By EDWARD WONGPublished: January 19, 2012 |
This month hundreds of mortar rounds fired by the Burmese military landed within miles of this town near the mountainous Chinese border. International human rights groups and soldiers and officials of the Kachin ethnic group say that Burmese soldiers have burned and looted homes, planted mines, forcibly recruited villagers as porters and guides, and raped, tortured and executed civilians. Several thousand villagers have fled to China. Tens of thousands more who have been displaced could follow if the Burmese Army continues its offensive, local relief workers say.
Lazum Bulu will not be going farther. Exhausted by the flight from her village, she died on Jan. 10 in a bare concrete room in a camp here for the displaced. People said she was 107. Her body lay on blankets on the floor. “I regret that my mother can’t be buried with my father,” said her daughter, Hkang Je Mayun. “The Burmese Army was coming, and we didn’t want to live in the village anymore. We were afraid they would kill all the Kachin people.”

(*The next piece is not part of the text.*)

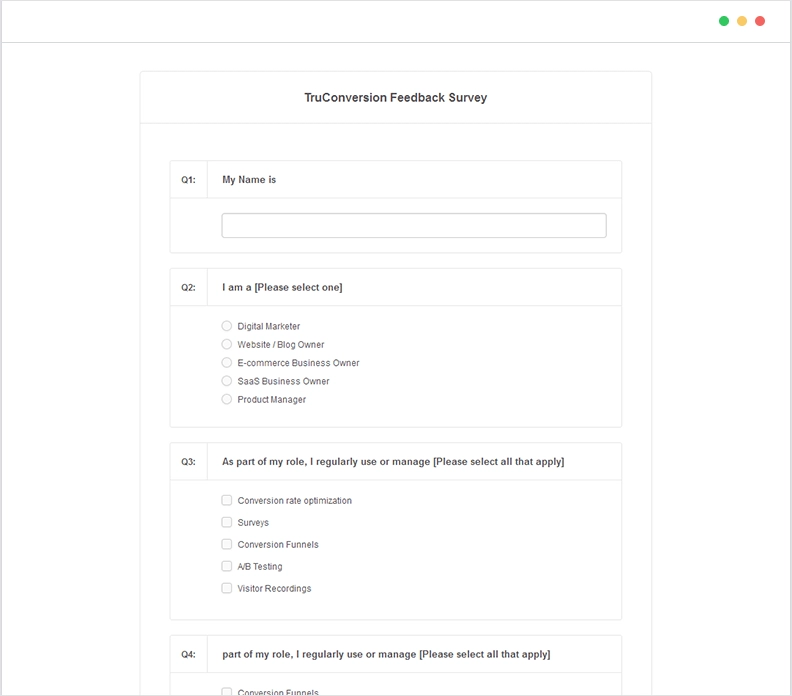Screen dimensions: 792x696
Task: Pick the E-commerce Business Owner option
Action: click(227, 363)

The fighting has raised questions about the limits of the reform agenda pushed by President Thein Sein, Myanmar’s first civilian president in nearly 50 years, who has led the opening to the West. Some analysts in Myanmar say Mr. Thein Sein has been unable or unwilling to control the generals pressing the war.

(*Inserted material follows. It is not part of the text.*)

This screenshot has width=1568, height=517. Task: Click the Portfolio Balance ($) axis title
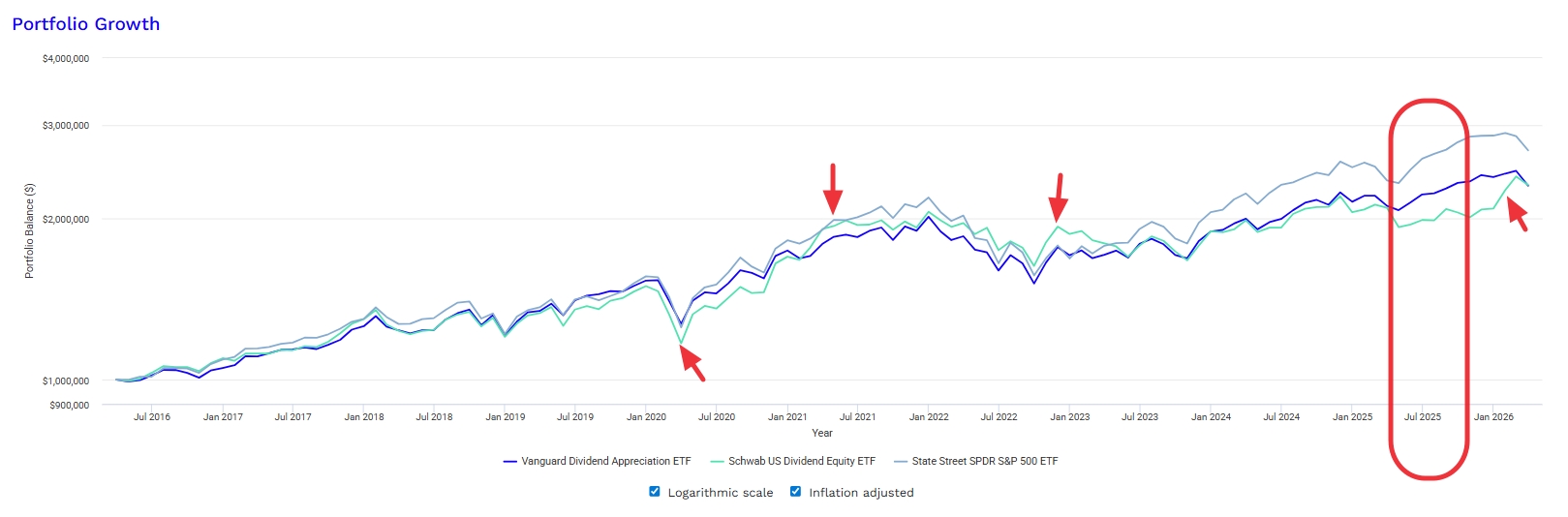29,231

Myanmar, formerly Burma, is riddled with ethnic civil conflicts, but this is the largest, with the greatest at stake. Right on the Chinese border, Kachin State is rich in jade, gold and timber, and has rivers that are being exploited by Chinese hydropower projects. Part of the state has long been controlled by the Kachin Independence Army and its political wing, which levies taxes on all commerce. The army allowed a reporter and a photographer recently to visit an area rarely seen by Western reporters for one week.

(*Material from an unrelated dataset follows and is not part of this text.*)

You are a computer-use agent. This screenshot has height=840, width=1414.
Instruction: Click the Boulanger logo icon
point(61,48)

Both the United States and China would like to see the war resolved: the Chinese to ensure stability on the border and access to resources and important power projects; the United States to forestall the kinds of abuses by the Burmese military that present one of the biggest obstacles as President Obama considers lifting economic sanctions. At the same time, some Chinese officials and executives might welcome Burmese military control of the resource-rich areas, preferring to cut deals with the Burmese rather than the Kachin, foreign analysts say.
Some Kachin commanders say one factor that rekindled the war last June after a 17-year cease-fire may have been a desire by the Burmese military to widen its control of the areas with Chinese energy projects.
Such projects are a source of tension. After protests last year by Kachin civilians, Mr. Thein Sein suspended the planned Myitsone Dam, which was being built by a Chinese company in a part of the state controlled by the Burmese. That angered Chinese officials and executives, some of whom suspect Mr. Thein Sein of trying to wean Myanmar off its overreliance on China and to encourage investment from the West.